(Without a mention of high gas prices)
A thoughtful essay lifting the merits of walking recently came to my attention. As written, it is too long for this column so it will be presented in three columns. ER
What follows is the kind of congratulations-to-self that occasionally sits in my mind when I find myself walking while others drive. Nevertheless, it might serve as a kind of proposal for enshrining walking as a Christian form of transportation.
It may strike you as odd that such a primal and common means of transport should need a defense. But by now, mostly, it is really only the young and the poor who still use walking as a means of transport. Others will occasionally “go for a walk” but for the most part, we think and live by the terms of the automobile.
If the tone here seems exaggerated and overstated it is because I have set out to tangle with a tyrant; the automobile has such a grip on our minds that only drastic measures can put it on the defensive.

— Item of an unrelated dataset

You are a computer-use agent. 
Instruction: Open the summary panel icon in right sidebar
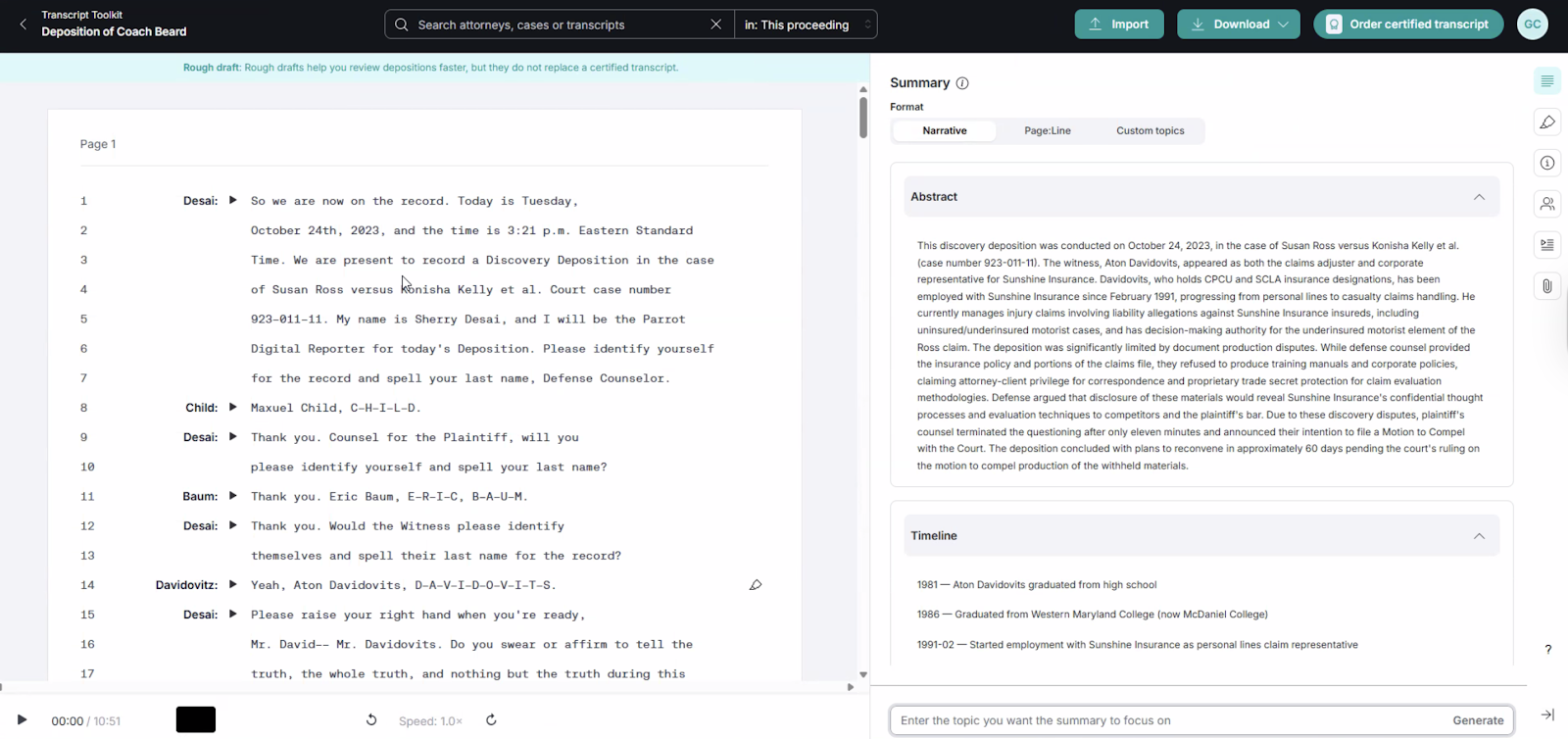1547,81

When I walk, I take the world on its own terms. A rule of stewardship says that what is stewarded needs to be taken with a measure of seriousness and attentions. When I walk, the puddle, the steep hill, the sub-zero temperature, the mosquitoes, the lilac bush, begin to mean something to me, they have become a part of my world. In other words, my neighborhood has become a place, not just a space to move through.

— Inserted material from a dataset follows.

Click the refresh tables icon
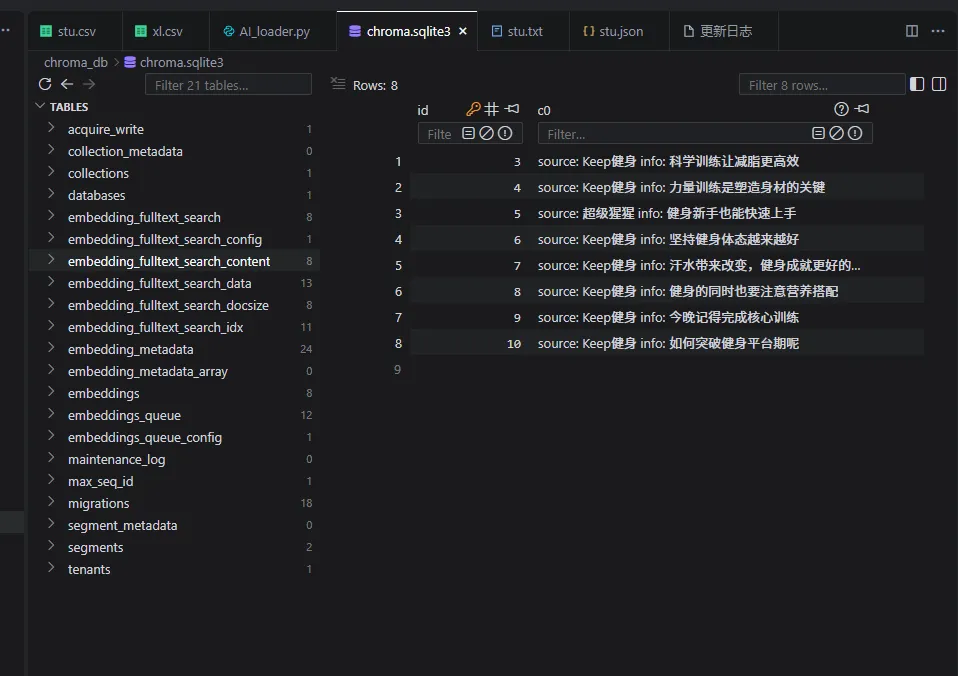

Driving, on the other hand, flattens the world into non-existence. The steep hill is as flat as the plain, the puddle causes me not a moment’s thought. The lilacs I see from afar, insulated from their aroma. This elimination of the world is obvious when the weather plunges below -25C.
It is not the walkers who complain of the cold, it is the drivers. When I walk, the cold becomes something to be defied; I dress and exert myself to elude its grip. The icy world around me has become a formidable other to be taken seriously (hence the satisfaction of coming in from a cold walk). When I drive, the best I can do is sit helplessly shivering and curse, hoping my car warms up before I arrive at my destination.
This, it seems to me, is where stewardship and incarnation meet. God, in order to save the world, did not transcend it but moved into the neighborhood. He became a particular Jewish man who never ventured far from the village of his birth; he got about as far as he could walk. He took one place very seriously and thereby delivered the cosmos.
By staying close to home and committing himself to one place seriously, the birds of the air, the lilies of the field, and seeds of the path, the figs on the tree and the foxes in the holes meant something. They were lifted up as the stuff of salvation. They were noticed because Jesus the walker had the time and the opportunity to live in the place where he was.